Quoted passage –
Queen’s Birthday weekend in 2016 is one Daniel Vizor will never forget. That was the weekend that, overnight, his life changed forever.
Other than a persistent cough, Daniel was in pretty good health. When his cough started to get worse Daniel went to his GP, who suspected pneumonia and ordered a chest x-ray.
That same evening, Daniel’s doctor called to say his heart was dangerously enlarged and he needed to head straight to the nearest emergency department. Daniel went to The Alfred, where he was diagnosed with cardiomyopathy – a condition that affects the way the heart muscle pumps – and put on medication to strengthen his heart. But the medication wasn’t working and within a few days, Daniel received the life-changing news that he would need a heart transplant.
“In the space of a week, I went from being okay to needing a heart transplant – it was a big shock,” Daniel said.
Daniel was fitted with a Ventricular Assist Device (VAD), which is a mechanical pump that acts as an artificial heart. A few months later, he was well enough to be put on the transplant list.
Daniel received the call just one week after being put on the list – and on the same day that he was discharged from the Alfred after a bout of pneumonia.

Data section –
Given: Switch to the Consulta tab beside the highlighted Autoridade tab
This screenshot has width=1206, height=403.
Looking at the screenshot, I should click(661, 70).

Work item – Continue the account of Daniel Vizor's heart transplant above, starting right after its last sentence.

Answer to this problem –
“It had only been a week and I got a call that they had a heart for me,” he said.
“It was amazing but shocking - in part because I wasn’t expecting it to happen so quickly, but also because having been sick with pneumonia for the first few days I'd been on the transplant list, in actual fact the first time I could possibly have received a heart transplant was the time I got the call. I think the first thing I said to them was, ‘are you sure?’ Presenting to The Alfred Emergency Department and telling them ‘I’m here for a heart transplant’ was certainly one of the more surreal things I’ve done in my life.”
Despite going through four weeks of early rejection, Daniel’s transplant was a success. Since then, he’s recovered fully and is living his life with a new appreciation.
“I’m incredibly grateful and thankful to my donor and their family that I now have a heart that works. Going through a transplant, it does put a different spin on things. You don’t waste so much time sweating the small stuff and you have a greater appreciation for what really matters.
“When it comes to organ donation, I can only point to my own experience. An amazing thing can come out of a really bad situation. It’s such a generous, loving thing to do.”
This week, Donate Life Week, consider joining the Australian Organ Donor Register and make your choice count by discussing it with your family.